Although unevenly distributed, the world has plenty of freshwater. However, mismanagement, limited resources and environmental changes mean that almost one-fifth of the planet’s population still lacks access to safe drinking water and 40 per cent lack access to basic sanitation says the United Nations World Water Development Report 2. The triennial report is the most comprehensive assessment to date of freshwater resources. It was presented to the media in Mexico City on the eve of the Fourth World Water Forum (Mexico City, March 16-22). Entitled “Water, a shared responsibility”, this edition focuses on the importance of governance in managing the world’s water resources and tackling poverty.
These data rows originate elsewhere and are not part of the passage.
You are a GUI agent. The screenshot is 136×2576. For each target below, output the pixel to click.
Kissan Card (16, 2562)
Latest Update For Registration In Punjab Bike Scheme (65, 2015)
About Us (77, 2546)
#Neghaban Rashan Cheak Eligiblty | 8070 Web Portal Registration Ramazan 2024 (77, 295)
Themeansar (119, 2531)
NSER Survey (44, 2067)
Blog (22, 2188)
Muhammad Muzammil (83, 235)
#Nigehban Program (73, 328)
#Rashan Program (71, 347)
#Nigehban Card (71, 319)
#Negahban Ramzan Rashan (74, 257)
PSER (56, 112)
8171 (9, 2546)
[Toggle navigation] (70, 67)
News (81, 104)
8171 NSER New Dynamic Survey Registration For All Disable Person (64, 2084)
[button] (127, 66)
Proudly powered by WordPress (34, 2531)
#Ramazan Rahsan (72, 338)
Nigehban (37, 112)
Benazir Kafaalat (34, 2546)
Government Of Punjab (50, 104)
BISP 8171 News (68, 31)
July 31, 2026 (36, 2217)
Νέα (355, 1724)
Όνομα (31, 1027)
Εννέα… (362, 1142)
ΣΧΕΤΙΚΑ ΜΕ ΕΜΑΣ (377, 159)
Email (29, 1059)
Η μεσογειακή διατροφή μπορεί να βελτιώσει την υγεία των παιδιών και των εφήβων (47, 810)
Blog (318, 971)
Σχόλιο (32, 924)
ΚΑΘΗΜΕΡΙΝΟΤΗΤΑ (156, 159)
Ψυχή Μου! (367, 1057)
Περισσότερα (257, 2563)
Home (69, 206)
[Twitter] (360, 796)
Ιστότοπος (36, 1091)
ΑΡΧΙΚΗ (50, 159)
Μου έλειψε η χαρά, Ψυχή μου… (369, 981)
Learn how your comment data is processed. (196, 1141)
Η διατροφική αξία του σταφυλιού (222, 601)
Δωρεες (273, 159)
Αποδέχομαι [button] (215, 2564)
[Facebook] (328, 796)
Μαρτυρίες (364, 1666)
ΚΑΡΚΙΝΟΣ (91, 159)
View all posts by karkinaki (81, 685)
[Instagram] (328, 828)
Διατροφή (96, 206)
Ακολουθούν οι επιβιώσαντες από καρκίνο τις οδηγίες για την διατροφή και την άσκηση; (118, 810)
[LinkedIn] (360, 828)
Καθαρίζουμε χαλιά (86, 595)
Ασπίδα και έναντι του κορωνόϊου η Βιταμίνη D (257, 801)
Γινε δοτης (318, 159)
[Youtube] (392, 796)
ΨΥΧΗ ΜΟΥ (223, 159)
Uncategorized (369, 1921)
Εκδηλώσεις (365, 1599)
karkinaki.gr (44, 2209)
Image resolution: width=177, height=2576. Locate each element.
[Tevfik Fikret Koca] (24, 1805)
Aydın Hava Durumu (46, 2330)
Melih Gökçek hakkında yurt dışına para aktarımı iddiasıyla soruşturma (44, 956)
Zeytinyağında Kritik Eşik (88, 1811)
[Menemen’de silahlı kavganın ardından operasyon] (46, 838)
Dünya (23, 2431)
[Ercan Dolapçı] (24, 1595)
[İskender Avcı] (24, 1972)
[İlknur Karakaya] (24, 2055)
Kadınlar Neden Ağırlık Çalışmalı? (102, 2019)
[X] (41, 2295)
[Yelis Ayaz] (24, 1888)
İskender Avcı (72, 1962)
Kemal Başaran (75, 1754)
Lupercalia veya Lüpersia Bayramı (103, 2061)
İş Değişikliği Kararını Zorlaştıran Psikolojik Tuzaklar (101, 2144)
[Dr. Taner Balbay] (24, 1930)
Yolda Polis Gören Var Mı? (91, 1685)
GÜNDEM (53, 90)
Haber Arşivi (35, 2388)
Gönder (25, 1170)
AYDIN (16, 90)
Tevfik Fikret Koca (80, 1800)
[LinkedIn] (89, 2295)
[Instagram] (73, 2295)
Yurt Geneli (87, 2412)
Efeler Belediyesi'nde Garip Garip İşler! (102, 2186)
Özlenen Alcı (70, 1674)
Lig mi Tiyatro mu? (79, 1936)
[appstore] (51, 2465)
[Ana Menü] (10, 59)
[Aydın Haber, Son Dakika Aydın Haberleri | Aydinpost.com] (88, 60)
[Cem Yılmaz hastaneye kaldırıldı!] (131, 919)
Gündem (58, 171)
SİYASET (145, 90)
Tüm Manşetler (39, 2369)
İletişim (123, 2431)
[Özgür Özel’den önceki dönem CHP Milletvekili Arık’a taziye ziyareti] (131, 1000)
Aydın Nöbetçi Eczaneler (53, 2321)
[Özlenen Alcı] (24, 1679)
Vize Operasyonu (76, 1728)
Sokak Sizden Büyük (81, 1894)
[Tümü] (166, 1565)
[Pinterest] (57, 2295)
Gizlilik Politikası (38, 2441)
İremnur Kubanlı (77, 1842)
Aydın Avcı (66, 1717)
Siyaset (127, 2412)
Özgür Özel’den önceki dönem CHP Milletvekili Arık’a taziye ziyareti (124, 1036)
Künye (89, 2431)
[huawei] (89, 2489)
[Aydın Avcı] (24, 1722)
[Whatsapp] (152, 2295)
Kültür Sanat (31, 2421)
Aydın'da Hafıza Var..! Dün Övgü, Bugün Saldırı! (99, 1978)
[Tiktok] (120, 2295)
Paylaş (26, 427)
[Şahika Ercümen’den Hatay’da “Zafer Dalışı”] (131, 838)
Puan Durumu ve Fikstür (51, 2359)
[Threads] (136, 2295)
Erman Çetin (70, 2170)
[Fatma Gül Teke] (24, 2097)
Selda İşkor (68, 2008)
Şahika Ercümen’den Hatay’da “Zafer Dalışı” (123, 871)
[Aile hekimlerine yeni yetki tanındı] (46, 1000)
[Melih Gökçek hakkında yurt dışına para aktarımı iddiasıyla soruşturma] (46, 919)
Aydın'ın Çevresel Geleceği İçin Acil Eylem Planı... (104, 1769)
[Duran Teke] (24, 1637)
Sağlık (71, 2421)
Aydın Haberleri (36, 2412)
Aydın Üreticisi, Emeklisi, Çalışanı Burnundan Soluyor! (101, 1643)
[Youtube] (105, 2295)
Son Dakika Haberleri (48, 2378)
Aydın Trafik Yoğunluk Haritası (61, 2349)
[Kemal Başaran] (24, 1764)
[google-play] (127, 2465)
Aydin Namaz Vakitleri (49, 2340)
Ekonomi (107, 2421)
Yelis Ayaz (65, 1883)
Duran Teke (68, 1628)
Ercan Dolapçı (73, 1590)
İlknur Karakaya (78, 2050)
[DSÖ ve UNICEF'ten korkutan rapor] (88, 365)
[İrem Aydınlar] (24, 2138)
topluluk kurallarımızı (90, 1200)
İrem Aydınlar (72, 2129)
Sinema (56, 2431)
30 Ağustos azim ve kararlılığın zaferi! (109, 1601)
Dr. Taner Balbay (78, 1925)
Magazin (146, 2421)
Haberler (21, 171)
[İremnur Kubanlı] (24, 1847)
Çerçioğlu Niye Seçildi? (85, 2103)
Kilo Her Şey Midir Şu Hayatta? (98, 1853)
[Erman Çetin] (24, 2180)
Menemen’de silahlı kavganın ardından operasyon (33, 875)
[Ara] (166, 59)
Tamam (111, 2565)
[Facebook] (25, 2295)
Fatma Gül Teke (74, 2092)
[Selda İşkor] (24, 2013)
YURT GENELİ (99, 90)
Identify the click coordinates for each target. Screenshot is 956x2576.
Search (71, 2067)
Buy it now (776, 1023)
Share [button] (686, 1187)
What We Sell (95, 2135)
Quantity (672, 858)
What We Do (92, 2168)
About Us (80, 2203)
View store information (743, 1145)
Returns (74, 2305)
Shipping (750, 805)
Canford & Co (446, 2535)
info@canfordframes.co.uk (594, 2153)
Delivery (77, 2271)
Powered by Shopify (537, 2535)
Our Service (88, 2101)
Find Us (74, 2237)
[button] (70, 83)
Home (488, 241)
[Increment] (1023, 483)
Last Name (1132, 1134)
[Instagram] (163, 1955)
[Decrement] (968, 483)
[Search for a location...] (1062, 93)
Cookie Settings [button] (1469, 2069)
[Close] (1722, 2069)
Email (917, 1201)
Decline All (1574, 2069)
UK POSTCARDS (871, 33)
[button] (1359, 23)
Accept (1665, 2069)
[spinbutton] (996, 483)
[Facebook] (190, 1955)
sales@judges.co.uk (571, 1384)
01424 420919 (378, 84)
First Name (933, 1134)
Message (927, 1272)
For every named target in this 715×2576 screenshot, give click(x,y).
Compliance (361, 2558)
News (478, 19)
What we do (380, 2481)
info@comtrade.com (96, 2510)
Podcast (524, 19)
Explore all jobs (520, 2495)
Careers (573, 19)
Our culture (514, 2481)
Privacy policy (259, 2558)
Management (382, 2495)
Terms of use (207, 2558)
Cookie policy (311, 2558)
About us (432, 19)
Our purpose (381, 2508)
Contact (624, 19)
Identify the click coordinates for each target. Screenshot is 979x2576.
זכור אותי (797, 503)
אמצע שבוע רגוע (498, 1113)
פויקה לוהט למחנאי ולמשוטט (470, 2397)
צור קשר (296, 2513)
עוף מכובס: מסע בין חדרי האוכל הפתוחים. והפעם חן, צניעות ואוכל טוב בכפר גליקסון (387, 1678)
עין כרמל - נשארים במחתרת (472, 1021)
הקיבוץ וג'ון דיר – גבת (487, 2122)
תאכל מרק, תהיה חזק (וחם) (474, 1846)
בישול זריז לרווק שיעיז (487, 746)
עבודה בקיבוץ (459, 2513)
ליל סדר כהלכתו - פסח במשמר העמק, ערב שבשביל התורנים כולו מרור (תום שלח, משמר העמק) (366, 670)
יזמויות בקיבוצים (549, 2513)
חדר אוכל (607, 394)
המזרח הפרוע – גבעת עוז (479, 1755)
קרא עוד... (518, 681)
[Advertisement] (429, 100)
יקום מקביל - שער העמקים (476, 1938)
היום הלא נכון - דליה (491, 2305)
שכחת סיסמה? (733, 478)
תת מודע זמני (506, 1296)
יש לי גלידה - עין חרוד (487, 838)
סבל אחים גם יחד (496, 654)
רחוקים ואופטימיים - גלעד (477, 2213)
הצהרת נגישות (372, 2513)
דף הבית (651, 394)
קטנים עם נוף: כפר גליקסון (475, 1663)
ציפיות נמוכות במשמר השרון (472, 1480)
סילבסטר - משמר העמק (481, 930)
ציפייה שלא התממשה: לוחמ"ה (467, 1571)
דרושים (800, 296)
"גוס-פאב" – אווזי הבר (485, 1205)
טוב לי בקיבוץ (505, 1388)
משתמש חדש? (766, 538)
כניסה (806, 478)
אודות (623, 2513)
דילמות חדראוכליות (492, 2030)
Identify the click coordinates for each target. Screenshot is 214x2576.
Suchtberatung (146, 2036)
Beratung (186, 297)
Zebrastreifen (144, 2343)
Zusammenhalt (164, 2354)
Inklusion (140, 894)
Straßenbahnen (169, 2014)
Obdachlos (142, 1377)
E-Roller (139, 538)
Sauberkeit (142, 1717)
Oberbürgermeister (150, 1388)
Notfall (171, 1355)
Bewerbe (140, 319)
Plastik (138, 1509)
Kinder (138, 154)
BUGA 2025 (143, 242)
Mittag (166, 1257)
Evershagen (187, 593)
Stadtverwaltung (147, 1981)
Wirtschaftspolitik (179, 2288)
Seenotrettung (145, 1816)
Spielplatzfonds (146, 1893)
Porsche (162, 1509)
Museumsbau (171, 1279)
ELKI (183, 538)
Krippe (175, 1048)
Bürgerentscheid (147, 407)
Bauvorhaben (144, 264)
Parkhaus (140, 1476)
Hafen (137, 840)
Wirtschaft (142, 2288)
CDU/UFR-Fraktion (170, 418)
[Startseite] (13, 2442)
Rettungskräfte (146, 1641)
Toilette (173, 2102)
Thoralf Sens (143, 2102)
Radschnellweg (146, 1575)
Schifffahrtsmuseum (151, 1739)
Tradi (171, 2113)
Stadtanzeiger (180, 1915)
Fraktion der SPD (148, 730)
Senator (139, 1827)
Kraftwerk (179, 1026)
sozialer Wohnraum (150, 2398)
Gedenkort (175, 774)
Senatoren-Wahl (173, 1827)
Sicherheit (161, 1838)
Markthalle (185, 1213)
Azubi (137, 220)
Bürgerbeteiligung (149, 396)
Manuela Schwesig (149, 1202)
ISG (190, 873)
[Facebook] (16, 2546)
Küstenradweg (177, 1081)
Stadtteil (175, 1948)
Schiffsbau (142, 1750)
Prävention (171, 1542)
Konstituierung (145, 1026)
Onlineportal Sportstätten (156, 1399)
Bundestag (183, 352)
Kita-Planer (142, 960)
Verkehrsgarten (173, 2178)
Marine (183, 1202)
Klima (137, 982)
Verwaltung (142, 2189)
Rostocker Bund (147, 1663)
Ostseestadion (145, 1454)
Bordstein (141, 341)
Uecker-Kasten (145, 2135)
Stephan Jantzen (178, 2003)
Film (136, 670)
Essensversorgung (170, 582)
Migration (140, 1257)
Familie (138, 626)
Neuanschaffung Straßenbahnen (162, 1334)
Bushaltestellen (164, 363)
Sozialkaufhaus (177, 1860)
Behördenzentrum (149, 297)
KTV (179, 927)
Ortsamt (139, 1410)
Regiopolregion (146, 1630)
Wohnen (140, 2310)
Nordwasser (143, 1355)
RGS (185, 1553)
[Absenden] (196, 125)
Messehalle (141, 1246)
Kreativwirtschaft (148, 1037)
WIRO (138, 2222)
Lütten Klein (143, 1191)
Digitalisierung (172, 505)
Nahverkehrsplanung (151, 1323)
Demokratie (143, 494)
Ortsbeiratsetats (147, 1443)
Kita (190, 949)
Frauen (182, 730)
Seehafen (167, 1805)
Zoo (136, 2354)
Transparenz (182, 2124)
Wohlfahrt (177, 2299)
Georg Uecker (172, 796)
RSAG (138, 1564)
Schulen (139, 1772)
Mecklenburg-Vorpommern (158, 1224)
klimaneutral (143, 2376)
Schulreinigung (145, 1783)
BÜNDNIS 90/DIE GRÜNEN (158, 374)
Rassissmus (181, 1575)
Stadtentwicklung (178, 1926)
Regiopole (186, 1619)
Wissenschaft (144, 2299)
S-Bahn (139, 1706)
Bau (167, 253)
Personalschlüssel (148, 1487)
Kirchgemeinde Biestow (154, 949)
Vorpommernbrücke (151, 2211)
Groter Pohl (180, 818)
Governance systems, it says, “determine who gets what water, when and how, and decide who has the right to water and related services.” Such systems are not limited to ‘government,’ but include local authorities, the private sector and civil society. They also cover a range of issues intimately connected to water, from health and food security, to economic development, land use and the preservation of the natural ecosystems on which our water resources depend.
The report highlights that
• Although significant and steady progress is being made, and that “at the global scale there is plenty of freshwater”, WHO/UNICEF Joint Monitoring Programme estimates indicate that 1.1 billion people still do not have access to an adequate supply of drinking water and some 2.6 billion do not have access to basic sanitation. These people are among the world’s poorest. Over half of them live in China or India. At this rate of progress, regions such as sub-Saharan Africa will not meet the UN Millenium Development Goal of halving, by 2015, the proportion of people without sustainable access to safe drinking water. The MDG target of halving, by 2015, the proportion of people without basic sanitation will not be met globally if present trends persist. According to the report “mismanagement, corruption, lack of appropriate institutions, bureaucratic inertia and a shortage of new investments in building human capacity as well as physical infrastructure” is largely responsible for this situation.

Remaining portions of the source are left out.